People lacking in emotional intelligence often struggle to rein in these emotional horses.
One minute they’re calm, the next they’re lashing out in anger or breaking down in tears.
People with high emotional intelligence are able to feel their emotions without becoming their emotions.
They can feel angry without lashing out, feel sad without breaking down. They know that emotions are temporary and they don’t have to dictate our actions.
11. They Lack Self-Awareness
Self-awareness is like having a mirror for your soul. It lets you see your strengths, your weaknesses, your quirks, and all the things that make you uniquely you.
But for some people, this mirror is foggy or even completely missing.
These people often struggle to understand why they do the things they do or why they feel the way they feel.
They might not recognize when they’re being unreasonable or when they’ve hurt someone’s feelings.
This lack of self-awareness can make it difficult for them to improve or change negative behaviors.
12. They Often Feel Misunderstood
Feeling misunderstood is incredibly frustrating. It’s like screaming into a void and hearing nothing back but your own echo.

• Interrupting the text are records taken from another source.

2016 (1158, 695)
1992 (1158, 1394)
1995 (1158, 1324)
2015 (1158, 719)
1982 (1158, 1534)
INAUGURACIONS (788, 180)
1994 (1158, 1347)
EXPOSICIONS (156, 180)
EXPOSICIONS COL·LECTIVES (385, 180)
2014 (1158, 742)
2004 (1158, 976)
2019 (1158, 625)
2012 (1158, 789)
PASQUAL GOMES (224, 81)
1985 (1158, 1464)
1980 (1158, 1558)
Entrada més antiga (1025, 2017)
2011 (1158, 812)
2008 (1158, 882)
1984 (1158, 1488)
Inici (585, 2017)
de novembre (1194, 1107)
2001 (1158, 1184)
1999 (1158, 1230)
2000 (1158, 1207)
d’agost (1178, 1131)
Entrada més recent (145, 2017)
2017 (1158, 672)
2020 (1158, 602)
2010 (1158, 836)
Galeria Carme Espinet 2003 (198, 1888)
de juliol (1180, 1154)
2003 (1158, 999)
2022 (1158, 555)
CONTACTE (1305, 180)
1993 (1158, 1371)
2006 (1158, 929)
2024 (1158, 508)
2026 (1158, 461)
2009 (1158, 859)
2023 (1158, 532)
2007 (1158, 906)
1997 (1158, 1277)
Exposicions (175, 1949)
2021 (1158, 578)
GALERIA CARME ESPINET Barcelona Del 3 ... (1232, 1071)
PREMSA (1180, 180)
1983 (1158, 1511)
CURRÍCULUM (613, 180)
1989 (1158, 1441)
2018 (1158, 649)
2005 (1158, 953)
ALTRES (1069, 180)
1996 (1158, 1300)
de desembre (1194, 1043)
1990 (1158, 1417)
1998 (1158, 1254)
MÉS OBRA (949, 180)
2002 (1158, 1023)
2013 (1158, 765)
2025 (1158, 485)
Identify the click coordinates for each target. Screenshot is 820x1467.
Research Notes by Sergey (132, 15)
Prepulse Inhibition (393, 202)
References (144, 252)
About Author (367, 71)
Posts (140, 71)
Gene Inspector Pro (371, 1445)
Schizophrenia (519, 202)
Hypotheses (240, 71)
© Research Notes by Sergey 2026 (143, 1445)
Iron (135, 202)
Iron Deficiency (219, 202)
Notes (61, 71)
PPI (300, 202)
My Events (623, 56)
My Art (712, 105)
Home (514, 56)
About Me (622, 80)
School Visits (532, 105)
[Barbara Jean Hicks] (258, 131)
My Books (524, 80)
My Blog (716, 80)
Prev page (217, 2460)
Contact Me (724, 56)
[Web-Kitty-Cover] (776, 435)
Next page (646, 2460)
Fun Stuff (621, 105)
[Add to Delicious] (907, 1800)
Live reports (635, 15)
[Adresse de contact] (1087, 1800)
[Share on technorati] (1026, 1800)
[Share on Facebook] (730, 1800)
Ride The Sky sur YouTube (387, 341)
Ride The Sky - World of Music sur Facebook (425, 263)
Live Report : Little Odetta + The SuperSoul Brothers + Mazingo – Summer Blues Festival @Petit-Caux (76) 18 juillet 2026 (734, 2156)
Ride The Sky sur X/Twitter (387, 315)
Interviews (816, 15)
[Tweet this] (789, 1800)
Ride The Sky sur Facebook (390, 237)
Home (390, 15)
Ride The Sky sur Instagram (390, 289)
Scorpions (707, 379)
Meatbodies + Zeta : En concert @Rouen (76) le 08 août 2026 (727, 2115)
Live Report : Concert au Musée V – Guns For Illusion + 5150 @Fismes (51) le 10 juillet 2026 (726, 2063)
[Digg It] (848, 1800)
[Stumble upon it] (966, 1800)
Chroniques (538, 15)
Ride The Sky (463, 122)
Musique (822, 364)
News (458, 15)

People who lack emotional intelligence often feel this way because they struggle to express their emotions effectively.
They might say one thing but mean another, or not say anything at all, expecting others to read their mind.
This can lead to misunderstandings and confusion, leaving them feeling isolated or disconnected from others.
13. They Struggle with Stress
We all deal with stress in one way or another – it’s part of life! But how we manage it can say a lot about our emotional intelligence.
People who struggle with emotional intelligence often have a hard time dealing with stress. They might panic, feel overwhelmed, or shut down completely.
They struggle to understand and manage their stress in a healthy way, which can impact their mental and physical health.
On the other hand, people with high emotional intelligence are able to recognize when they’re feeling stressed and find healthy ways to cope.
They see stress as a challenge to overcome, rather than a threat to flee from.